- Introduction
- Downloading the case study
- report_time program
- Generating the study
- Running the study
- Viewing a table of timings
- Creating LaTeX tables
- Timing tables by processes per node
Introduction
Suppose you are conducting a parallel performance study using your code. Typically, you will want to observe its performance in solving several different problems, as you vary the numbers of nodes and processes per node in use. For each run of your program, you’ll need a slightly different submission script. You’ll also need to make sure your runs are neatly organized; perhaps each run has its own directory. Then it’s necessary to run the study and collect the results into a table.
Managing a performance study can become tedious and also prone to error. On this page, we will show how to automate some repetitive tasks through shell scripting. These will include
- Creating the directory structure for the study
- Setting up each run directory so that it can be submitted to SLURM
- Displaying the timings as a table
- Displaying timing tables that can be quickly copied and pasted into LaTeX
The scripts on this page are written in Bash, but little knowledge of scripting should be required to get the example working. Based on your objectives and how your data is organized, the scripts shown here may not meet your specific needs. Hopefully they can be customized to your project, or at least give some ideas about what is possible.
Make sure you’ve read the tutorial for C programs first, to understand the basics of serial and parallel programming on maya.

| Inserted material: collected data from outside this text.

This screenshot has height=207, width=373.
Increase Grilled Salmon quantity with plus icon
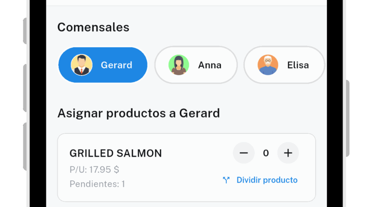tap(288, 153)
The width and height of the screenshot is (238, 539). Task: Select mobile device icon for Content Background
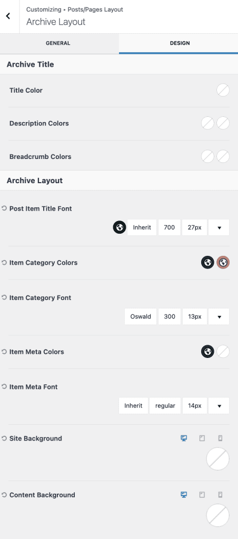(x=220, y=495)
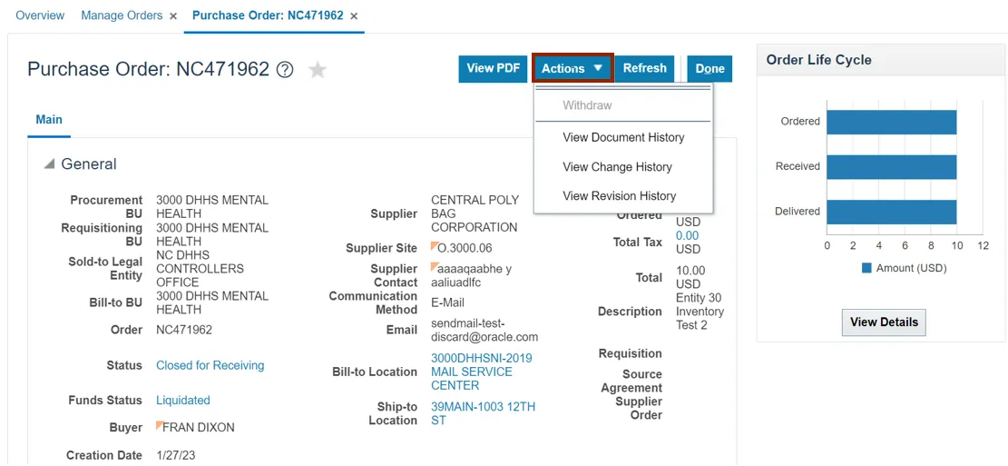Click the Ordered bar in the chart
Image resolution: width=1008 pixels, height=466 pixels.
pos(891,122)
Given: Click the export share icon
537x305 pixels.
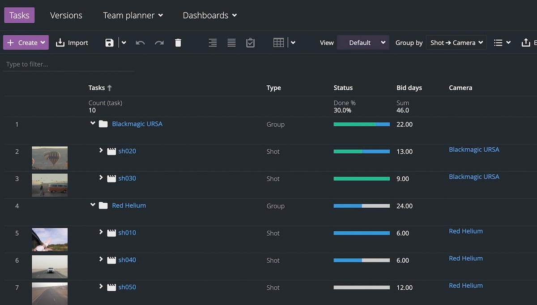Looking at the screenshot, I should [x=526, y=43].
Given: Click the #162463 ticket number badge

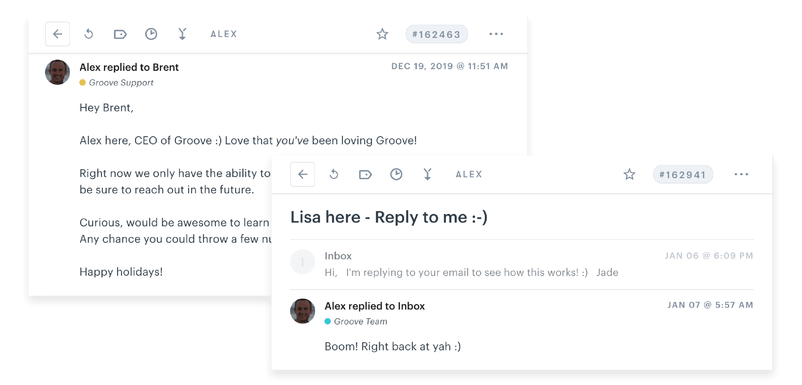Looking at the screenshot, I should [436, 34].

Downloading the case study
For the remainder of this page, we will be using a case study to demonstrate the scripts. You can download it to maya using wget
[araim1@maya-usr1 ~]$ wget http://www.umbc.edu/hpcf/code/scripting-case-study/scripting-case-study.tar.gz --2011-06-25 11:36:12-- http://www.umbc.edu/hpcf/code/scripting-case-study/scripting-case-study.tar.gz Resolving www.umbc.edu... 130.85.12.11 Connecting to www.umbc.edu|130.85.12.11|:80... connected. HTTP request sent, awaiting response... 200 OK Length: 3040 (3.0K) [application/x-tar] Saving to: `scripting-case-study.tar.gz' 100%[======================================>] 3,040 --.-K/s in 0s 2011-06-25 11:36:12 (108 MB/s) - `scripting-case-study.tar.gz' saved [3040/3040] [araim1@maya-usr1 ~]$
Then untar/unzip the file
[araim1@maya-usr1 ~]$ tar xvzf scripting-case-study.tar.gz scripting-case-study/ scripting-case-study/studies/ scripting-case-study/studies/ppn.tex scripting-case-study/studies/create-study.bash scripting-case-study/studies/get-summary-table.bash scripting-case-study/studies/get-ppn-table-latex.bash scripting-case-study/studies/get-summary-table-latex.bash scripting-case-study/studies/summary.tex scripting-case-study/studies/summary.pdf scripting-case-study/studies/get-ppn-table.bash scripting-case-study/studies/ppn.pdf scripting-case-study/src/ scripting-case-study/src/Makefile scripting-case-study/src/utilities.c scripting-case-study/src/utilities.h scripting-case-study/src/report_time.c [araim1@maya-usr1 ~]$ cd scripting-case-study/ [araim1@maya-usr1 scripting-case-study]$ ls src studies [araim1@maya-usr1 scripting-case-study]$
Under the “src” directory we have an example C program, and inside the “studies” directory are some scripts we will demonstrate.
report_time program
Our performance study will be based on the report_time program, which we will now describe. The program will take a single command line argument, the “problem size” N. In a real application, this might represent a the number of grid points in a mesh for example. Our program will pretend that it took N / p seconds to run (where p is the number of MPI processes), and and write a file called “diag_time.dat” with this elapsed time in the following format
[araim1@maya-usr1 ~]$ cat diag_time.dat 00:02:03 0.03 2.06 123.45 % HH:MM:SS=hours=minutes=seconds [araim1@maya-usr1 ~]$
Notice that there are four columns
- The time in HH:MM:SS format
- The time as a number of hours
- The time as a number of minutes
- The time as a number of seconds
We’ve found this file format with these four reported values to be useful. Of course, many other variations are possible.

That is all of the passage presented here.